In the weeks following King’s assassination on April 4, 1968, news reporters descended on Marks to report on the “Mule Train” formation and preparation for the journey to Washington. Soon after, caravans of protestors began to slowly move their way toward the East Coast from several locations in mule-drawn wagons.
The Mule Train
SCLC leaders came to Marks to finish the work Dr. King started. Three marches were conducted in the streets, one of which was led by nearly 300 high school students and 13 teachers who left campus in protest of the arrest of one of the SCLC organizers, Willie Bolden. (Bolden had been visiting the high school recruiting volunteers for the Mule Train journey.) The students and teachers marched though downtown to the jail located behind the county courthouse where the peaceful protest was met with gun butts pointed in their faces by a drove of state troopers wearing riot gear. Several students and teachers were injured and later taken to the nearby hospital.

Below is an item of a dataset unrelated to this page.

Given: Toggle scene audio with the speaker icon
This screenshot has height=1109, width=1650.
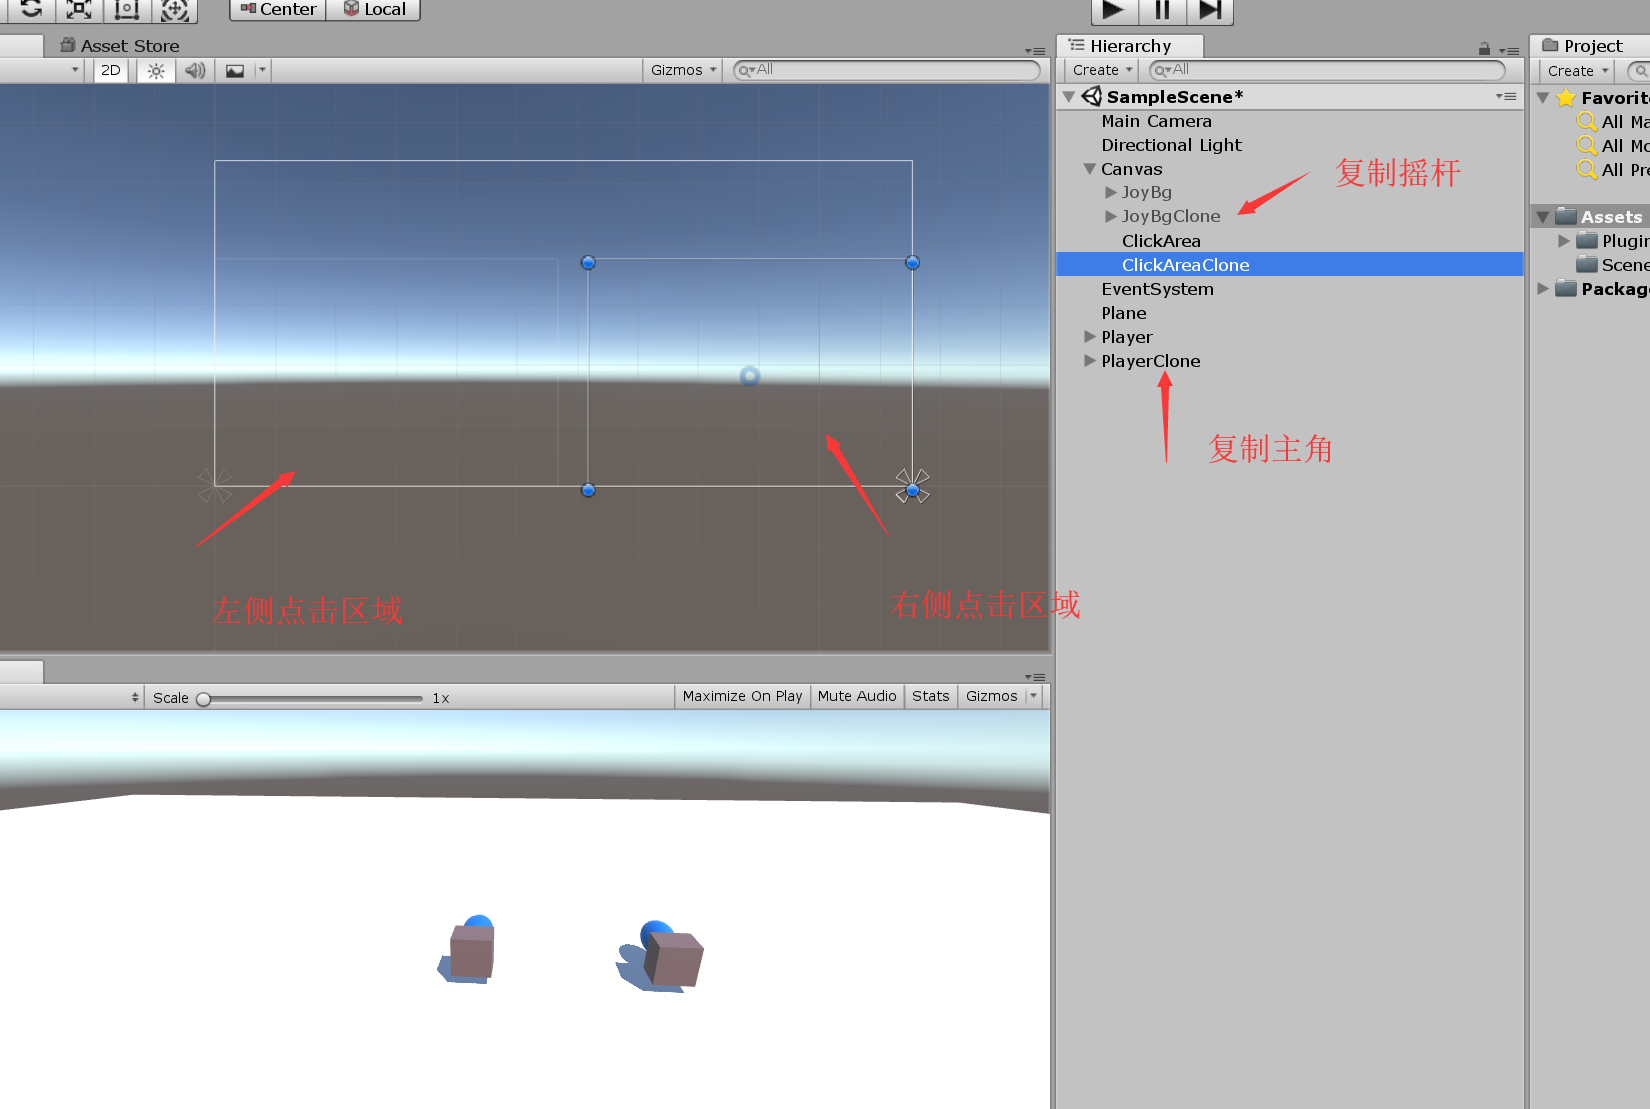Looking at the screenshot, I should 194,70.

On May 13, 1968, with weeks of preparation, 115 Quitman County residents, ranging in age from eight months to 70 years old, left Marks traveling in more than a dozen wagons. They crept almost 500 miles over the next month before reaching Atlanta, where people, mules, and wagons were loaded aboard a train bound for Alexandria, Virginia. On June 19, 1968, Quitman County’s famous Mule Train rolled into the nation’s capital and joined the large protest on National Mall. The world watched as residents from Marks, as well as a reported 50,000 U.S. citizens, participated and marched on Washington on June 19, 1968, addressing anti-poverty issues within the nation. There was a global outpouring of support for this movement that would later be deemed as a memorial to Dr. King.